**Aplica lo leído**:
1. Di si cada afirmación coincide con el fragmento de diario sobre la autorreflexión y responde sí o no. Cita las palabras del fragmento que lo deciden. (a) Quien escribe cita a Sennett y su libro El declive del hombre público. (b) Quien escribe está seguro de avanzar por el camino correcto. (c) La adulación es lo que quien escribe más aborrece hoy en día.
2. Retoma el fragmento de diario sobre la autorreflexión a partir de su última oración y mantén el mismo tono.

**Texto proporcionado**:
⟨
No estoy seguro de avanzar por el camino correcto al hacerme esas preguntas. Como dice Sennett en El declive del hombre público, «porque estamos tan autoabsorbidos se nos hace extremadamente difícil … ofrecer cualquier valoración clara a nosotros mismos o a los demás acerca de la naturaleza de nuestras personalidades.» Según cómo, este diario o la simple autoreflexión serían espejos deformantes.
¿Qué movimiento debo hacer? ¿Uno que vaya del exterior al interior? ¿Uno que vaya del interior al exterior? ¿O debería recordar, como dicen algunos filósofos, que la dicotomía interioridad-exterioridad es falsa? Insisto: ¿qué hacer? El abandono de toda posibilidad, de todo esquema. No queda nada.
No hay nada que aborrezca más hoy en día que la adulación.
⟩
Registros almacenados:
⟨
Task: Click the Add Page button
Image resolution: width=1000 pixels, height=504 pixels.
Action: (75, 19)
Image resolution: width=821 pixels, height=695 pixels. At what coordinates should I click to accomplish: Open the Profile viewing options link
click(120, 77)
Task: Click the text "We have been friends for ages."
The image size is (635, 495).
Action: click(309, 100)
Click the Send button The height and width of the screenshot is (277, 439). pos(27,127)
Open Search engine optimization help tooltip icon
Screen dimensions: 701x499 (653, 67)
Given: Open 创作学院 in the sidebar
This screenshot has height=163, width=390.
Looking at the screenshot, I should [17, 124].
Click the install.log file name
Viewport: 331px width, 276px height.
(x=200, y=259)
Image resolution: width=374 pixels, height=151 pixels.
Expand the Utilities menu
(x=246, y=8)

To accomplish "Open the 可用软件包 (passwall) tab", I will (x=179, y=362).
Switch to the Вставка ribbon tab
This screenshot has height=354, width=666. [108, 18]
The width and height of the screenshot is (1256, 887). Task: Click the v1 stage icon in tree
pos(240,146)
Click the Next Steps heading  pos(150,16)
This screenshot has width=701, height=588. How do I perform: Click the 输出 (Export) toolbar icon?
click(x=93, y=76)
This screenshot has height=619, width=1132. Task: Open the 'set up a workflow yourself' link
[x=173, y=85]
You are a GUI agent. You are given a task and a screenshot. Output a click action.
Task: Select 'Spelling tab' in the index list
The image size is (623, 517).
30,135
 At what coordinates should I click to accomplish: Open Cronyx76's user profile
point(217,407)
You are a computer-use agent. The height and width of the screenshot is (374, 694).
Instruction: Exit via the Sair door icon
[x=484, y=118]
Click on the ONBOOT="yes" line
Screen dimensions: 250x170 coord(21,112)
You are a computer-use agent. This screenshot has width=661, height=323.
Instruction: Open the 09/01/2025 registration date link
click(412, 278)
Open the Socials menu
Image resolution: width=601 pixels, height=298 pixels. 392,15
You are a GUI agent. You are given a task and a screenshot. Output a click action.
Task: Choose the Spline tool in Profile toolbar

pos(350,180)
⟩
**Respuestas por tarea**:
1.
(a) Sí: «Como dice Sennett en El declive del hombre público».
(b) No: «No estoy seguro de avanzar por el camino correcto al hacerme esas preguntas».
(c) Sí: «No hay nada que aborrezca más hoy en día que la adulación».

2.
Leo El declive del hombre público, de Sennett. El sociólogo vio, ya en 1977, la magnitud del problema del narcisismo en nuestro mundo: «Las perturbaciones narcisistas del carácter constituyen las causas más comunes de las formas de angustia psíquica que los terapeutas deben tratar en la actualidad. Los síntomas histéricos que constituían los males dominantes en la sociedad represiva y erótica de la época de Freud han desaparecido por completo.» (p. 22).
¿Y si lo dejo correr? Cuando ejerces presión sobre la realidad, esta se bloquea, se satura, se estanca; decide no darte en absoluto aquello que le pides. ¿No debería concentrarme, modo zen, en lo que tengo, y no en lo que no tengo? Las cosas que tuvieran que venir vendrían por sí solas.
«El colmo de la dificultad es que, así como la verdad no es ningún ídolo, los otros tampoco son dioses. No hay verdad sin ellos, pero no basta estar con ellos para alcanzar la verdad.» (Merleau-Ponty, Éloge de la philosophie, citado por Marina Garcés).
En 1929, en París, apareció el último número de la revista La revolución surrealista. Contenía un fotomontaje con este nombre memorable, enigmático: «No veo a la mujer escondida en el bosque». Lo presidía un óleo sobre lienzo de Magritte y, a su alrededor, una serie de retratos de los surrealistas. Eran fotos de carné. Un año atrás, en 1928, se había instalado el primer fotomatón en París; la idea de fotografía automática casaba con la de escritura automática, tan querida por este grupo de artistas.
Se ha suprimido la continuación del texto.